▶ **Exercise prompt**:
Please copy every line of the data in which the string "title" appears.

Saved data entries:
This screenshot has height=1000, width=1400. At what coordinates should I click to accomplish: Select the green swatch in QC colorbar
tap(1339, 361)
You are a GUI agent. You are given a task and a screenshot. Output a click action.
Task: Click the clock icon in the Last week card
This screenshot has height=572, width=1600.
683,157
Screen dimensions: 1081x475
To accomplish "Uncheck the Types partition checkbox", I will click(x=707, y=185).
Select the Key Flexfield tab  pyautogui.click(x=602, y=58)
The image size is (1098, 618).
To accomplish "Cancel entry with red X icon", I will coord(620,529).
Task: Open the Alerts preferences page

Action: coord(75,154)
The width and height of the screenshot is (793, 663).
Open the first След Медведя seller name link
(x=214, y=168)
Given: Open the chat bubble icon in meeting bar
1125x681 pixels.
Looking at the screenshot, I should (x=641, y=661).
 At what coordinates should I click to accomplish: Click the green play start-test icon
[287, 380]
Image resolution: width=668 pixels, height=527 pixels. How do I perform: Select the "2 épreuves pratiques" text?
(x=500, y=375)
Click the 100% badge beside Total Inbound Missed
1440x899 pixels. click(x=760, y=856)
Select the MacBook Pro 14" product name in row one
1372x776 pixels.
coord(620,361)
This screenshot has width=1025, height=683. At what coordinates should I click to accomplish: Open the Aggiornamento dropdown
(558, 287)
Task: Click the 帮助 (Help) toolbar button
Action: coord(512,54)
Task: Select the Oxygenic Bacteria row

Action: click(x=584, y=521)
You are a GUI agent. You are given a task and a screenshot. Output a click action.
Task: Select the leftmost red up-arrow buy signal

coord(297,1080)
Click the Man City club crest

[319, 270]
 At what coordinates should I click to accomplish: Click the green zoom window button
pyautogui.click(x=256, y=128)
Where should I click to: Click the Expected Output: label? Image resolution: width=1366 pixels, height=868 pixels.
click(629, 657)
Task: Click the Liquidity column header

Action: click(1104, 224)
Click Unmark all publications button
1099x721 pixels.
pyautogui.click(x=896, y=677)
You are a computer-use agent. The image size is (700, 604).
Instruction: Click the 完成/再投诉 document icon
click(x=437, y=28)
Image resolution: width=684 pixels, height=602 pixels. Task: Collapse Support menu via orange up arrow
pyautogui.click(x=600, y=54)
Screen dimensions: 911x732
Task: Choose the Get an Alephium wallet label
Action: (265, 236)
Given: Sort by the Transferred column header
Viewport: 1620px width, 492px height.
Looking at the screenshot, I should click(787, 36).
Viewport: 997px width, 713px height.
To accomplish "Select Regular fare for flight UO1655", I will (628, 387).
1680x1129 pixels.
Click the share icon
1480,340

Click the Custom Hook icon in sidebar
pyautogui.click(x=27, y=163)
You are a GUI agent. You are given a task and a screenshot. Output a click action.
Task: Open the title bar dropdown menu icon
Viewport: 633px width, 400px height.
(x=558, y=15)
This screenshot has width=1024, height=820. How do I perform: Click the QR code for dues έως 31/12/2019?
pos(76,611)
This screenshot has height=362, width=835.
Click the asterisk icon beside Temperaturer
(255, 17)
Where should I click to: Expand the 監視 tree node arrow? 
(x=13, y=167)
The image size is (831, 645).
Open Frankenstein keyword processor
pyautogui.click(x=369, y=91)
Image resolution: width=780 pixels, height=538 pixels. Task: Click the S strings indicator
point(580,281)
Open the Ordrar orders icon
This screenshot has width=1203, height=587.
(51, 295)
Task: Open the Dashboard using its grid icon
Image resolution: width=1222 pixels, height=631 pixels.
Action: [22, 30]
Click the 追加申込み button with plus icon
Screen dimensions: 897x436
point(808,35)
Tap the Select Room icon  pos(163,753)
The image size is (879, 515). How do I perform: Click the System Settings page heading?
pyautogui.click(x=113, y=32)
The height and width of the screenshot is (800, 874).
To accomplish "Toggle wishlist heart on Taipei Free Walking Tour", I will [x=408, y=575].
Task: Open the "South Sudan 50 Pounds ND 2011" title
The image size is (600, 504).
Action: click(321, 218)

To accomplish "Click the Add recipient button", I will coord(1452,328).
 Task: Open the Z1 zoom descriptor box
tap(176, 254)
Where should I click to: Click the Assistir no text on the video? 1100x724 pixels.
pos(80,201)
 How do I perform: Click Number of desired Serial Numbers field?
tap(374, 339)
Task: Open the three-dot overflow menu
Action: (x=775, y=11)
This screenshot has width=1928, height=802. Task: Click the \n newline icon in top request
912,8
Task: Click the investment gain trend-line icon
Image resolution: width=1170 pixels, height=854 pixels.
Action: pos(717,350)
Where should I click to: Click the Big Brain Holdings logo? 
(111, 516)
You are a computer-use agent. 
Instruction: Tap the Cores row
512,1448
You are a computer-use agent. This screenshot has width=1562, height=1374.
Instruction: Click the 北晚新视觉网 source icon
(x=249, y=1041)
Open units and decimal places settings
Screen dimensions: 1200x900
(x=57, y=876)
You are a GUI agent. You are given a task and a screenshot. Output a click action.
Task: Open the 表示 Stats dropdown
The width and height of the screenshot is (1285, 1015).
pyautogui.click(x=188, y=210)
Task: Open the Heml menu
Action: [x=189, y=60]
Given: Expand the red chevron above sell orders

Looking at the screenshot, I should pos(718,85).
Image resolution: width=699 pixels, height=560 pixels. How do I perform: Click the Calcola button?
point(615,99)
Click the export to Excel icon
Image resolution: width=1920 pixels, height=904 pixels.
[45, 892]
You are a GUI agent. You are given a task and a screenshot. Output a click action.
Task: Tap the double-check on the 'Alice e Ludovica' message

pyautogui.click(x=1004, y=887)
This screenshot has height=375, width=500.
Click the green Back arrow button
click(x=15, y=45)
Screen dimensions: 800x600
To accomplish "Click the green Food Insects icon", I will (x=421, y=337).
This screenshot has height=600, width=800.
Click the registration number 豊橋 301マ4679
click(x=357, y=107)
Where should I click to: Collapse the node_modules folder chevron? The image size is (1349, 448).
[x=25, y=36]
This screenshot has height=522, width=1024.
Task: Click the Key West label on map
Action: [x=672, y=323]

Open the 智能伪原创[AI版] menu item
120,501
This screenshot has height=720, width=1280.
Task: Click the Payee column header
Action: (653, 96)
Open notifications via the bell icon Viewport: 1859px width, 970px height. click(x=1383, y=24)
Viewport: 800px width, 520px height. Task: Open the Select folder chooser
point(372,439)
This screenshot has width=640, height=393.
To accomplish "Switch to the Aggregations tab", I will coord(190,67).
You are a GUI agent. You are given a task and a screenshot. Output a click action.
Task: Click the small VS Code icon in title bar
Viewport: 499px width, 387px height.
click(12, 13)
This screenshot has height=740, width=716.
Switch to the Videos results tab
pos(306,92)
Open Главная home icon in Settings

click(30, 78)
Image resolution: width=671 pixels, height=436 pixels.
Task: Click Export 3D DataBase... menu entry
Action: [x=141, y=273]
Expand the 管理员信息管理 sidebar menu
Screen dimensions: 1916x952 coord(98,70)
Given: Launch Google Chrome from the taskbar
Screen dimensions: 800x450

▶ **Exercise solution**:
Task: Open the title bar dropdown menu icon
Task: Open the "South Sudan 50 Pounds ND 2011" title
Task: Click the small VS Code icon in title bar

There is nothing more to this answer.